In TRV GhPIP5K2 plants, ghBIN, ghCBL and GhNHX1 expression was up-regulated in control plants, while in plants silenced after stress treatment was significantly down-regulated. The expression level of GhDREB.sup. 2A, ghHSFB.sup. 2C, ghRD20-1, ghPP.sup.C and GhSnRK2.6 in the silenced plant TRV: ghPIP5K2 was lower than in the control plants before and after the treatment. The expression levels of GhHSFB A, ghDR a and GhCBF1 were down-regulated in the silenced plants compared to the pre-treated control, while the expression levels of the silenced plants were significantly reduced under at least one stress treatment after treatment compared to the control (fig. 5 a). The results indicate that GhPIP5K2 may have a positive regulatory effect on abiotic stress.

In the TRV GhPIP5K22 plants, ghHSFB B expression was up-regulated in control plants, while in the silent plants after high temperature stress treatment was significantly down-regulated. Likewise, the other three stress-related genes (GhDREB, A, ghDREB, 2C and GhRD, 29A) also exhibited similar patterns. In contrast, in the silencing plant TRV: ghPIP5K22, it was observed that GhRD-1, ghCIPK6 and GhCBF1 were expressed at a lower level before and after the treatment than the control plant (b in FIG. 5). These findings suggest that silencing of GhPIP5K22 may directly affect the expression levels of GhRD20-1, ghCIPK6 and GhCBF 1. Taken together, we speculate that GhPIP5K22 may play a positive regulatory role in the temperature stress response process.

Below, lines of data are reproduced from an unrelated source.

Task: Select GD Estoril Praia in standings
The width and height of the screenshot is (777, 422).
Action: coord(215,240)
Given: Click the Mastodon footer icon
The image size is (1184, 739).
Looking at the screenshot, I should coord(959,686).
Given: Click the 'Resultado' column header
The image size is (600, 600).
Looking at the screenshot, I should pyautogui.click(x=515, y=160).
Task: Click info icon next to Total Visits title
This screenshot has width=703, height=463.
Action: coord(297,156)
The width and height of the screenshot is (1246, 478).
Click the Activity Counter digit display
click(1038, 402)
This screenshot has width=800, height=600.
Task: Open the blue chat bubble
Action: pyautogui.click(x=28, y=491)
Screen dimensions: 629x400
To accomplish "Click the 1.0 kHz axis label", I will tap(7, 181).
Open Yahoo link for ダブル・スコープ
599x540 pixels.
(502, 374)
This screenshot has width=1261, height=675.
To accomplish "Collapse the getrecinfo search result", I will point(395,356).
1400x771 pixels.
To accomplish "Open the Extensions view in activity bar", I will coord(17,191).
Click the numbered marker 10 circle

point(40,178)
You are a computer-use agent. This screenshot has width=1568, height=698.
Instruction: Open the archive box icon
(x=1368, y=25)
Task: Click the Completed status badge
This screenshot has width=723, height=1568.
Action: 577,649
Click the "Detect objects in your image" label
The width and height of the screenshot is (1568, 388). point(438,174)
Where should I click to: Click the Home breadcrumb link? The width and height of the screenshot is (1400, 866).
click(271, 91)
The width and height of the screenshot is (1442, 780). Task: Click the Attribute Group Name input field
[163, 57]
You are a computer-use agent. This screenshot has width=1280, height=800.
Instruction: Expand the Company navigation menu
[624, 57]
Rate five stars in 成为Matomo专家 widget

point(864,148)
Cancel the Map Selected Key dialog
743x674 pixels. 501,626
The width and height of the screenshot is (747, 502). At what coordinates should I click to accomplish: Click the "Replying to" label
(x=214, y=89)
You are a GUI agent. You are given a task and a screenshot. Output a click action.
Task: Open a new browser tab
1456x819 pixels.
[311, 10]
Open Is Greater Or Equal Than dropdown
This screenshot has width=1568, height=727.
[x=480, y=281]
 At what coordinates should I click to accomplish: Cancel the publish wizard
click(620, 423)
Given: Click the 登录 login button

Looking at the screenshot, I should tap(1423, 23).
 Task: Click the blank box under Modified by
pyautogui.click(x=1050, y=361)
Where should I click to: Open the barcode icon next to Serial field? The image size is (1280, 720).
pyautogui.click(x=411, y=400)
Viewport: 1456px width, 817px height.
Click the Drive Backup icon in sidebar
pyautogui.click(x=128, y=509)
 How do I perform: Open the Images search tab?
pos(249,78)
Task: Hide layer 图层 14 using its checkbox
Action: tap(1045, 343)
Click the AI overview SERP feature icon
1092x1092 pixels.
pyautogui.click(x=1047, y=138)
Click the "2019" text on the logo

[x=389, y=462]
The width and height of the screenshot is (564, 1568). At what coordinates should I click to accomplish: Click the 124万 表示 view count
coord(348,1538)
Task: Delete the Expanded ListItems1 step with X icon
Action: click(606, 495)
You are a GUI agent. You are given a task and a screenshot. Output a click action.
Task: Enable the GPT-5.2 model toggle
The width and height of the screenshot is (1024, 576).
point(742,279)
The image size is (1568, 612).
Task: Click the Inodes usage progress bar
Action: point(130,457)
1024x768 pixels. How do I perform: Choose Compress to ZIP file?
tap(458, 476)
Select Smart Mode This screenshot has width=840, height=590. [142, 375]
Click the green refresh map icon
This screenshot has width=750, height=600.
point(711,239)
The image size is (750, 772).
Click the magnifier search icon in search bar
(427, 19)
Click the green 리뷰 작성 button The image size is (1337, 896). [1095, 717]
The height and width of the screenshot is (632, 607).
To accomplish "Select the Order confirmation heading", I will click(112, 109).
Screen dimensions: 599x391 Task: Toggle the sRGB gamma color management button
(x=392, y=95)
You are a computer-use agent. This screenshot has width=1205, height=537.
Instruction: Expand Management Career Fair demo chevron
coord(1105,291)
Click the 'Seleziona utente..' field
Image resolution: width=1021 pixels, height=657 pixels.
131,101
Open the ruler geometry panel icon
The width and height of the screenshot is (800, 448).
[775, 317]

In conclusion, upland cotton with VIGS silencing of ghip 5K2 or ghip 5K22 is more sensitive to abiotic stress than control group, demonstrating that cotton stress resistance is reduced, thus proving that the gene positively regulates cotton response to abiotic stress response. The invention provides important gene resources for high stress resistance breeding of upland cotton against abiotic stress.

The above embodiments are only illustrative of the preferred embodiments of the present invention and are not intended to limit the scope of the present invention, and various modifications and improvements made by those skilled in the art to the technical solutions of the present invention should fall within the protection scope defined by the claims of the present invention without departing from the design spirit of the present invention.

Claims (9)

1. The application of the upland cotton GhPIP5K2 gene in regulating and controlling the stress resistance of the upland cotton to abiotic stress is characterized in that the nucleotide sequence of the upland cotton GhPIP5K2 gene is shown as SEQ ID NO: 1.

2. Use of a recombinant vector comprising the upland cotton GhPIP5K2 gene of claim 1 for regulating and controlling stress resistance of upland cotton to abiotic stress.

3. Use of an engineering bacterium comprising the recombinant vector of claim 2 for regulating stress resistance of upland cotton to abiotic stress.

4. The use according to any one of claims 1 to 3, wherein the upland cotton is raised in stress resistance to abiotic stress by up-regulating the expression level of the upland cotton ghip 5K2 gene in upland cotton;

the abiotic stresses include high temperature, low temperature, drought and salt stresses.

5. The application of the upland cotton GhPIP5K22 gene in regulating and controlling the stress resistance of the upland cotton to abiotic stress is characterized in that the nucleotide sequence of the upland cotton GhPIP5K22 gene is shown as SEQ ID NO: shown at 9.

6. Use of a recombinant vector comprising the upland cotton GhPIP5K22 gene of claim 6 for regulating and controlling stress resistance of upland cotton to abiotic stress.

7. Use of an engineering bacterium comprising the recombinant vector of claim 7 for regulating stress resistance of upland cotton to abiotic stress.

8. The use according to any one of claims 6 to 8, wherein the upland cotton is raised in stress resistance to abiotic stress by up-regulating the expression level of the upland cotton ghip 5K22 gene in upland cotton;

The abiotic stress includes high and low temperature stress.

9. A method for increasing stress resistance of upland cotton to abiotic stress, comprising the step of up-regulating the expression level of the upland cotton ghip 5K2 and/or ghip 5K22 gene in upland cotton.